Task -
Every line below between the line holding "Nolife ∞‎ (614, 1812)" and the line holding "Contact | (114, 2569)", inclusive, should be repeated exactly, and all other lines omitted.

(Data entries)
++++++++++++++++++++

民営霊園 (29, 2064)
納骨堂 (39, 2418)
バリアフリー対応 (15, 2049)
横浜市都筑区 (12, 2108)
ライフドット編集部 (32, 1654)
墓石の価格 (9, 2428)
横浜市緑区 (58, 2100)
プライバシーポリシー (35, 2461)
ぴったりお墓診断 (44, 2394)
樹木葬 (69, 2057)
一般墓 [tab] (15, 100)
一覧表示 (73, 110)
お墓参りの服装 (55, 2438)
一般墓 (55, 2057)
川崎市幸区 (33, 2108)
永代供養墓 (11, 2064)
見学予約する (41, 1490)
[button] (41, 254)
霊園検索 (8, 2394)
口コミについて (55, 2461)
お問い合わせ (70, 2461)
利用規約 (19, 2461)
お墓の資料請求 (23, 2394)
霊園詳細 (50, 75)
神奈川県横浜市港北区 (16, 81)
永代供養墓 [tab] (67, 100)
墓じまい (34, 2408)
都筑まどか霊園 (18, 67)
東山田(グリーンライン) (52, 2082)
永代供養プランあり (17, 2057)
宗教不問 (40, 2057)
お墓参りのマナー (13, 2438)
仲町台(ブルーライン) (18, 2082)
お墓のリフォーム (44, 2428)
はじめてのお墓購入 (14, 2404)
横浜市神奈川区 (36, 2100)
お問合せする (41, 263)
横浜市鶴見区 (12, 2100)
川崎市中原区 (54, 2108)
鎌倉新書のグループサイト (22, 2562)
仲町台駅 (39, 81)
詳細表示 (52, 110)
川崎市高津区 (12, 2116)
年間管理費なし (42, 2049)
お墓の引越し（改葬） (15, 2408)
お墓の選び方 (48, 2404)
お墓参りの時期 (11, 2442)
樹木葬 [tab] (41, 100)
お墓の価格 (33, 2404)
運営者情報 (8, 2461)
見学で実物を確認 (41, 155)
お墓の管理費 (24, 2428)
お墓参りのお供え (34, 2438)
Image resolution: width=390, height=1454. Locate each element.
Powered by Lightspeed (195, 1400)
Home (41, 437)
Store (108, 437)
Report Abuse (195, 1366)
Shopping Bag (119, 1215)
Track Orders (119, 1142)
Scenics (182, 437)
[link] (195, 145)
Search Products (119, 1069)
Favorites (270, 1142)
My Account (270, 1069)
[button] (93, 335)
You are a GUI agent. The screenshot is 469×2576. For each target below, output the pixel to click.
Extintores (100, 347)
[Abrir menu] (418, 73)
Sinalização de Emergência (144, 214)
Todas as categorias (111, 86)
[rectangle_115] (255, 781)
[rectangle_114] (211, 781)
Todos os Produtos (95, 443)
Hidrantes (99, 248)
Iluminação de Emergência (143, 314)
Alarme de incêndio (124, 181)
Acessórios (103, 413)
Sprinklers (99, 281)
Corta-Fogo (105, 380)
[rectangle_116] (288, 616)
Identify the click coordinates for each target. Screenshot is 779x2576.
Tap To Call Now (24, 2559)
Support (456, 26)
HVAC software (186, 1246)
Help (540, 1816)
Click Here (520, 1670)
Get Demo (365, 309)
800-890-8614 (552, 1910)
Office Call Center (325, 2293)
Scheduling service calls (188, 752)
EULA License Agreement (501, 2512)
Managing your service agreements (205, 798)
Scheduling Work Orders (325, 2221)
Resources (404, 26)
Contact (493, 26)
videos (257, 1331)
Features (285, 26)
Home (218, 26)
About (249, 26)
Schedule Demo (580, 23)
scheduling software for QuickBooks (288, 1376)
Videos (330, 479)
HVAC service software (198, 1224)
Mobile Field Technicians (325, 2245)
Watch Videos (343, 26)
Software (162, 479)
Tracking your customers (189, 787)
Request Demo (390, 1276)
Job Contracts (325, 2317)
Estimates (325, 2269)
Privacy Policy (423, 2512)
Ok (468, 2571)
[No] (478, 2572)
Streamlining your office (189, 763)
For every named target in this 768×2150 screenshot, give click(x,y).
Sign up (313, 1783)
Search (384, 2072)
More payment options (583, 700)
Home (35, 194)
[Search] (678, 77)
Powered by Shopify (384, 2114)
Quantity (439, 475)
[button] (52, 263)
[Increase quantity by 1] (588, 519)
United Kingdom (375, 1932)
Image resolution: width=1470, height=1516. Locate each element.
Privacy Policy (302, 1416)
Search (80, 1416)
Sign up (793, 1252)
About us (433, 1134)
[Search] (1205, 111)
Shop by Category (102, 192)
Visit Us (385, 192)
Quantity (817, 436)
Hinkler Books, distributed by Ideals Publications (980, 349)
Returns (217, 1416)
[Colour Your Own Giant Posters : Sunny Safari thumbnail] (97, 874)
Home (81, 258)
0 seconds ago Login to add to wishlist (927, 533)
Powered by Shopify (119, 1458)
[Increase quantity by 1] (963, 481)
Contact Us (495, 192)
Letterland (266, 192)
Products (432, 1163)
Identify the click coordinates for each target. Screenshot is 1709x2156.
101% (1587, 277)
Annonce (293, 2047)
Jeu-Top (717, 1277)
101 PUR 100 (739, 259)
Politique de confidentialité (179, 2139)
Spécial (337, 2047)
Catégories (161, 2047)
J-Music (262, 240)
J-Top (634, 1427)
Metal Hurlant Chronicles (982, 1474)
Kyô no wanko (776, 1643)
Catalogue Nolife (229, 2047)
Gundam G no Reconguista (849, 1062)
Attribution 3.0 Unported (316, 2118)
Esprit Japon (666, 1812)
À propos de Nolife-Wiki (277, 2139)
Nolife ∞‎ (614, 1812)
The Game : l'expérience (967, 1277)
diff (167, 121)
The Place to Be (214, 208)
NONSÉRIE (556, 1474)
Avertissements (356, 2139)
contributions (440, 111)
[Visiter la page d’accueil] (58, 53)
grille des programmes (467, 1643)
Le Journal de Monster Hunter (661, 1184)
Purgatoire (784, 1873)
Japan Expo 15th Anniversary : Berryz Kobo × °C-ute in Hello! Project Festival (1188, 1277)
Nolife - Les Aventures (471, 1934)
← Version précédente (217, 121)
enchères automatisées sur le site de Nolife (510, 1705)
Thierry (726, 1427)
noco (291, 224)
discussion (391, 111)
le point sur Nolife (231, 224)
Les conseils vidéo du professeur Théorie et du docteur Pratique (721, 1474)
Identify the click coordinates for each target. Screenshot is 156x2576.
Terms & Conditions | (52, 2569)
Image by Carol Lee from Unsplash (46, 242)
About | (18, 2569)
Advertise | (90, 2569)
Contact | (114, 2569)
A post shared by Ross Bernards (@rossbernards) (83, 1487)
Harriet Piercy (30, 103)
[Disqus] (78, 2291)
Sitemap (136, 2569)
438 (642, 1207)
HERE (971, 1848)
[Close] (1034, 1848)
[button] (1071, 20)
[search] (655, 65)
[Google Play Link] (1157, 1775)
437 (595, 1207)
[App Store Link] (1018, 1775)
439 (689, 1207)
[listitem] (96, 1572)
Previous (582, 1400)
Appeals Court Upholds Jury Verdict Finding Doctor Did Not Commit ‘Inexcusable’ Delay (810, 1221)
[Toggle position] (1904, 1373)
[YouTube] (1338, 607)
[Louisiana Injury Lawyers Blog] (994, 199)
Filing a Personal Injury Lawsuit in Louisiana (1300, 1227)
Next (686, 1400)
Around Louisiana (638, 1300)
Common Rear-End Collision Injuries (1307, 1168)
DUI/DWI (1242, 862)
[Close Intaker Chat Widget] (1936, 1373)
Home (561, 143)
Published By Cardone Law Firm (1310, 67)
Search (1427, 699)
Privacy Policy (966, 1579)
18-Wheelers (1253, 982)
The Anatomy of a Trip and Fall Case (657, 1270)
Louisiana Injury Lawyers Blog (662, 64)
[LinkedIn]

++++++++++++++++++++

Finished task -
Nolife ∞‎ (614, 1812)
The Game : l'expérience (967, 1277)
diff (167, 121)
The Place to Be (214, 208)
NONSÉRIE (556, 1474)
Avertissements (356, 2139)
contributions (440, 111)
[Visiter la page d’accueil] (58, 53)
grille des programmes (467, 1643)
Le Journal de Monster Hunter (661, 1184)
Purgatoire (784, 1873)
Japan Expo 15th Anniversary : Berryz Kobo × °C-ute in Hello! Project Festival (1188, 1277)
Nolife - Les Aventures (471, 1934)
← Version précédente (217, 121)
enchères automatisées sur le site de Nolife (510, 1705)
Thierry (726, 1427)
noco (291, 224)
discussion (391, 111)
le point sur Nolife (231, 224)
Les conseils vidéo du professeur Théorie et du docteur Pratique (721, 1474)
Identify the click coordinates for each target. Screenshot is 156x2576.
Terms & Conditions | (52, 2569)
Image by Carol Lee from Unsplash (46, 242)
About | (18, 2569)
Advertise | (90, 2569)
Contact | (114, 2569)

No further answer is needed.